I became a sort of surrogate mom to him, I guess. I worked graveyard shifts for a good part of his incarceration and I used to bring him out of the cell in the wee morning hours and let him sit and talk with us, or sometimes he would sweep floors or scrub walls just for something to do. He also learned to read. He would never finish a copy of War and Peace but he was finally able to complete a simple form and read comic books, which was one of his proudest accomplishments.
Howard was finally sentenced to a term of twenty-five years in prison but his ultimate destination was to be the mental health block. I don’t think he was really all that unhappy about it. He knew he would have a place to live and would not be in danger anymore. He also felt he needed to be there, where he could never hurt anyone again. Before he left he told me he would write to me and tell me how he was and he made me promise I would write back to him. I would have done that, very happily, but I never heard from Howard again.

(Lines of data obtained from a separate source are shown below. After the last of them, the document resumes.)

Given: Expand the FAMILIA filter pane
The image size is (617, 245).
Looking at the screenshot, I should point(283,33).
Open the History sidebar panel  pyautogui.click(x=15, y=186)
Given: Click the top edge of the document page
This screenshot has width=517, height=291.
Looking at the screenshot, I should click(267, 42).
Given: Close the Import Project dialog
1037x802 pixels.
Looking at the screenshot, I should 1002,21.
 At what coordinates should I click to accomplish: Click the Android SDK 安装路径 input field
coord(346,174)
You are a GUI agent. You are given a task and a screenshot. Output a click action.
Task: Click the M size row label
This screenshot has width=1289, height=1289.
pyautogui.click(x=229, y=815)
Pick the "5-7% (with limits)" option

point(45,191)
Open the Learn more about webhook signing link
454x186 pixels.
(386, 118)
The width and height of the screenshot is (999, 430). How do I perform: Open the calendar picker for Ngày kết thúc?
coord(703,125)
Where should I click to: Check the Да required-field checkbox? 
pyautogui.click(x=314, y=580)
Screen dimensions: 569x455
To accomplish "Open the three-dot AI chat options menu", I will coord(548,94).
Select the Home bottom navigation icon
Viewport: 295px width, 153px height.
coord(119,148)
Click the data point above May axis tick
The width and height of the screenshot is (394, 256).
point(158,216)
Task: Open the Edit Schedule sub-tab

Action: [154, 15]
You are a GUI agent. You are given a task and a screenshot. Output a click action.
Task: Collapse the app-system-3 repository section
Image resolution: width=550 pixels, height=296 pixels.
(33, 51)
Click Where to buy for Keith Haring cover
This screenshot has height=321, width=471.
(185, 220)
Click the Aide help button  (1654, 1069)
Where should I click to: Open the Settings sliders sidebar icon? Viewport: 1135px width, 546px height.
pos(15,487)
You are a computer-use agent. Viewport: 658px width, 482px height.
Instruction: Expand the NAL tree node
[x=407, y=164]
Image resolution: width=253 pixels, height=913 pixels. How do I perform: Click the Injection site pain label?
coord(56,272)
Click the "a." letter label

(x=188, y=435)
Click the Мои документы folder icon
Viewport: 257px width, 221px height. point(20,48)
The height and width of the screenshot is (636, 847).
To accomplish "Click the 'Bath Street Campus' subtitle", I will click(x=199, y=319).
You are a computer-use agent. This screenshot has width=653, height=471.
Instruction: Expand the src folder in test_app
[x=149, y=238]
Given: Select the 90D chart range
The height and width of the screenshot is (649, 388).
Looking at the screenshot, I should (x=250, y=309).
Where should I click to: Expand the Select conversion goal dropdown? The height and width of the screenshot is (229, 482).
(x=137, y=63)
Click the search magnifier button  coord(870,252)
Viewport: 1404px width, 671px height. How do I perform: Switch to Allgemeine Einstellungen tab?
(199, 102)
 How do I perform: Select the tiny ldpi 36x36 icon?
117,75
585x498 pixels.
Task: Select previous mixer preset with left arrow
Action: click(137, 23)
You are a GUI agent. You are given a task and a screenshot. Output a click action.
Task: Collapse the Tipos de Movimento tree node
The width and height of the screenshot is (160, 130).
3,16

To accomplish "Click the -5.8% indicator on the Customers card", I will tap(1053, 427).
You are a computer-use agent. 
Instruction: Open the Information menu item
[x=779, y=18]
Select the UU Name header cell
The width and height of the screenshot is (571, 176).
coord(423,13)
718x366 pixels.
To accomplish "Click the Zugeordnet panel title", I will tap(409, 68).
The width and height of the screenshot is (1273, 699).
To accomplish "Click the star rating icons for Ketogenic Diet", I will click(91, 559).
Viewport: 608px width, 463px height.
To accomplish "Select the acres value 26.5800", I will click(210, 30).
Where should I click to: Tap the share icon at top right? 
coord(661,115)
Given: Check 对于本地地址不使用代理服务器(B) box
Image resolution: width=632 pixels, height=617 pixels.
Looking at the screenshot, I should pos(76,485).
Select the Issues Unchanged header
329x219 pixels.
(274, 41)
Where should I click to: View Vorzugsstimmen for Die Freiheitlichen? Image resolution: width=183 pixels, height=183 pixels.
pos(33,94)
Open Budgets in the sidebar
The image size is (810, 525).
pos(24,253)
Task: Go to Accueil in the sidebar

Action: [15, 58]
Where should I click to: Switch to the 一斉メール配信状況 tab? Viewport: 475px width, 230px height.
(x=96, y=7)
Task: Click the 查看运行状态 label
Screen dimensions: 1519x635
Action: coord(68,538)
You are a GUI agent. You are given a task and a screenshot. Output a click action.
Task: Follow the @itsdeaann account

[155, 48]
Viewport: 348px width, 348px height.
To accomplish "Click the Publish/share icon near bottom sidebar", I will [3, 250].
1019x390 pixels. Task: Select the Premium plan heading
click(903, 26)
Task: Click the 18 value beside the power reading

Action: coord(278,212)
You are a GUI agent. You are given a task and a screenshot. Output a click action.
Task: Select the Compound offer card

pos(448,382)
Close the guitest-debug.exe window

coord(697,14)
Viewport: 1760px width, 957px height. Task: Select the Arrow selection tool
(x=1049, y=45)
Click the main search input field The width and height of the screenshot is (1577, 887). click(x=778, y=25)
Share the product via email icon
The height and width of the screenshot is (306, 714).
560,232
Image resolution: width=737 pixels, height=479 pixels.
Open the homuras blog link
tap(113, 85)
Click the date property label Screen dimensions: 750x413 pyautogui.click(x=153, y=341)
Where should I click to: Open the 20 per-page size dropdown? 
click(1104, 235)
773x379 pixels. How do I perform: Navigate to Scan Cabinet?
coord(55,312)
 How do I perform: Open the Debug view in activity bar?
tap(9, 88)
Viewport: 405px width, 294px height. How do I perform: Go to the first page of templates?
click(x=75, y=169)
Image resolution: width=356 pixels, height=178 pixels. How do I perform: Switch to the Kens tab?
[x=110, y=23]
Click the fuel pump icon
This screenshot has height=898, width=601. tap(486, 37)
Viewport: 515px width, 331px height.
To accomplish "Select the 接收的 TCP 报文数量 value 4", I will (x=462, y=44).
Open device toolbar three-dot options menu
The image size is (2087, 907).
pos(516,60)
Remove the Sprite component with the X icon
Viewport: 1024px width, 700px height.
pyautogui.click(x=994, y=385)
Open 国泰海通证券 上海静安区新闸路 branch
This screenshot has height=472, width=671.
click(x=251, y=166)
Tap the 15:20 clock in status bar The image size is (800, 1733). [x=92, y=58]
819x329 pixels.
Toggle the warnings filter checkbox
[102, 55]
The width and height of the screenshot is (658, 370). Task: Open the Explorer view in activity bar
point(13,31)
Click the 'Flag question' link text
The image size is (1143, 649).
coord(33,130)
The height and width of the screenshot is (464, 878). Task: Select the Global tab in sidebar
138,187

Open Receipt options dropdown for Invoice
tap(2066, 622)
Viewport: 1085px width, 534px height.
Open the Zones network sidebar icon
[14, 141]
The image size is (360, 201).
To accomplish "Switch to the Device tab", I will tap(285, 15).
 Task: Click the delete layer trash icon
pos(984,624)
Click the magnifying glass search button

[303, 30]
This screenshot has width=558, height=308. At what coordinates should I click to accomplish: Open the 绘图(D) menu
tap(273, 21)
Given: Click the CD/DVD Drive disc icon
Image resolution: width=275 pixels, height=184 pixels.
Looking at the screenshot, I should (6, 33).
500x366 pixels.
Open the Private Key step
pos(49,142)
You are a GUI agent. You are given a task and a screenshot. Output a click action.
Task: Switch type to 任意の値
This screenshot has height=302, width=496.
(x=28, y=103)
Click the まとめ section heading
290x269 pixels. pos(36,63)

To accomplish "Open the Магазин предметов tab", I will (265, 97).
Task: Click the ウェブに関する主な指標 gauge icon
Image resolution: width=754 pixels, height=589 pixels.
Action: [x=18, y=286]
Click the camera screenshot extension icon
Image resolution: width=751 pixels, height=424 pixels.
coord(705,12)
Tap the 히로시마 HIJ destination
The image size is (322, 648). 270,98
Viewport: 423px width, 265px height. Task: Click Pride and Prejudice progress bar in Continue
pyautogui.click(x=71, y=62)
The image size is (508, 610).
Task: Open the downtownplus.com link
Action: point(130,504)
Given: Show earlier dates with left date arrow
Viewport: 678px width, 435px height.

He would be about thirty-six years old now. I truly hope he has managed all right in prison and has gotten over the terrible guilt and remorse he felt at taking Lucy’s life. I have heard other inmates since, telling me their tales of murderous woe and how bad they felt at the act they had committed but it never really meant much to me. There has only been one man I’ve known who ever suffered true anguish over taking another’s life, and he was, perhaps, not capable of realizing what he was doing at that fateful moment. But it is said that all things happen for a reason and maybe that reason was so that I could get to know Howard.